Data under study |

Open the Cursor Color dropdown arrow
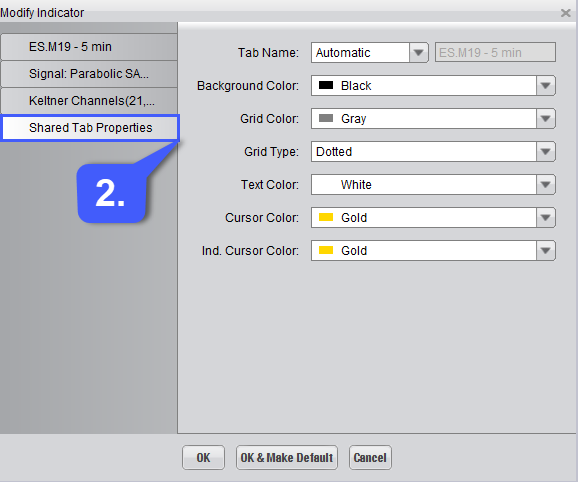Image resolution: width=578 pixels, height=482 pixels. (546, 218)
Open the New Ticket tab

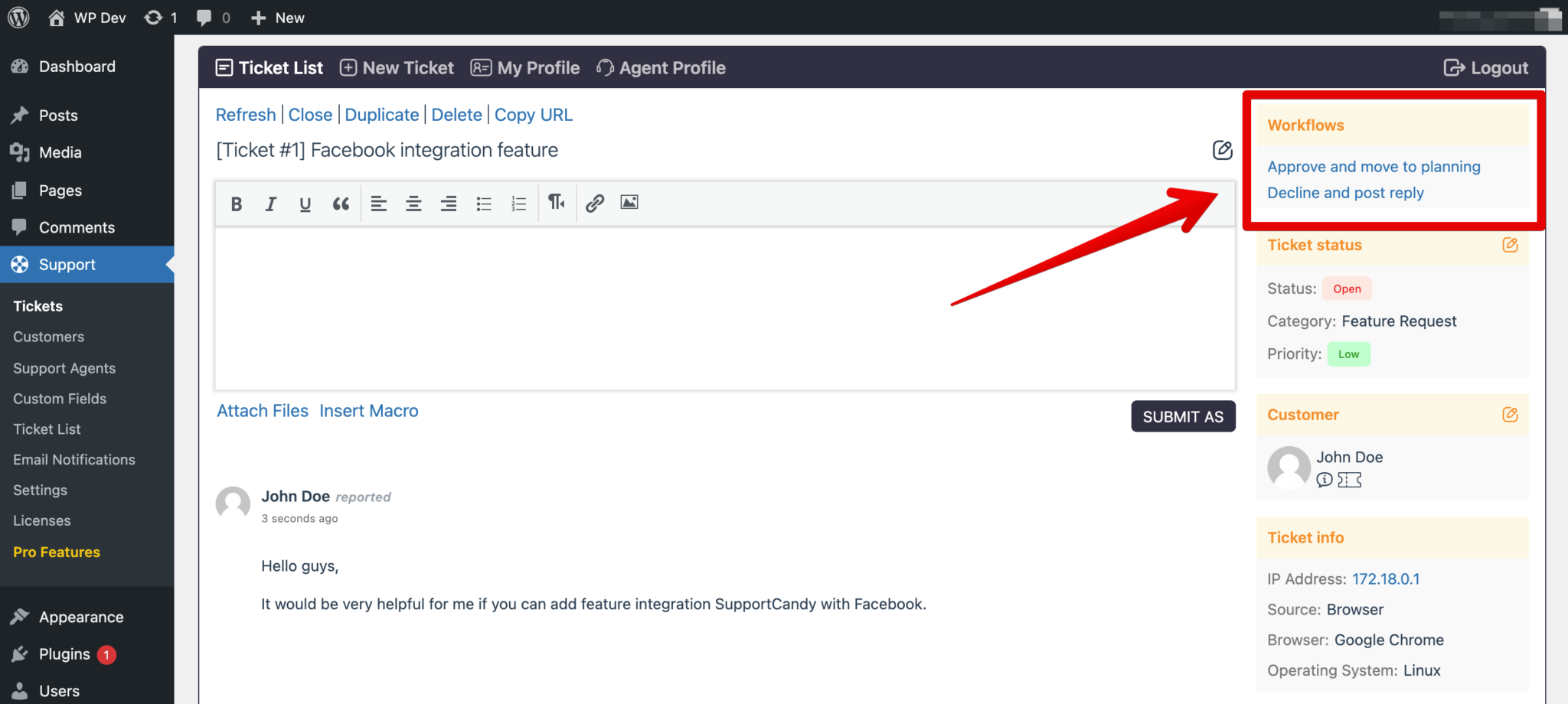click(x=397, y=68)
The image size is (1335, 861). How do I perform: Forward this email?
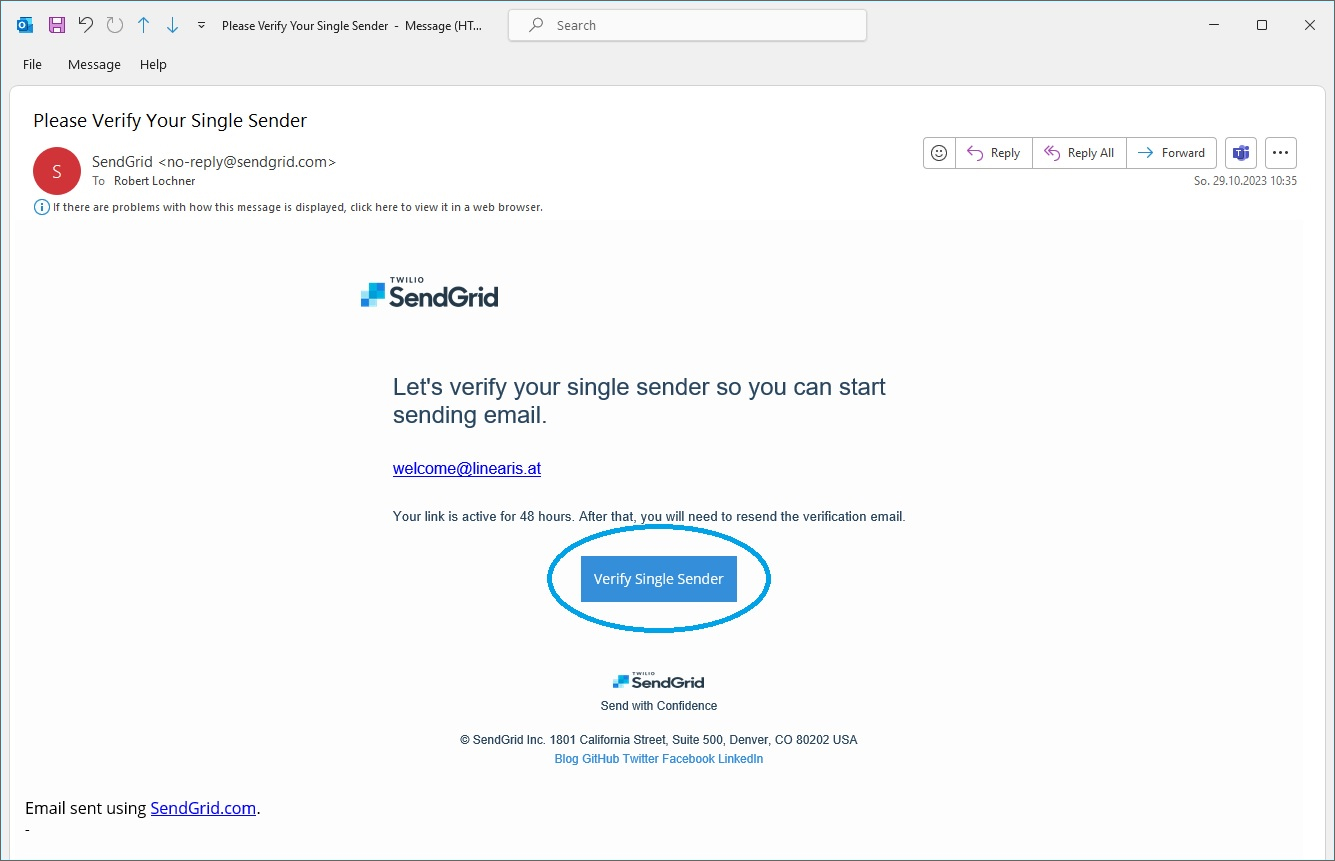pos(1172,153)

The problem | The required output is the span of lines from the line with "Open the New Ticket tab" through the final line of the listing above, reproduced exactly, minus the pictures.

Answer below |
Open the New Ticket tab

click(x=397, y=68)
The image size is (1335, 861). How do I perform: Forward this email?
pos(1172,153)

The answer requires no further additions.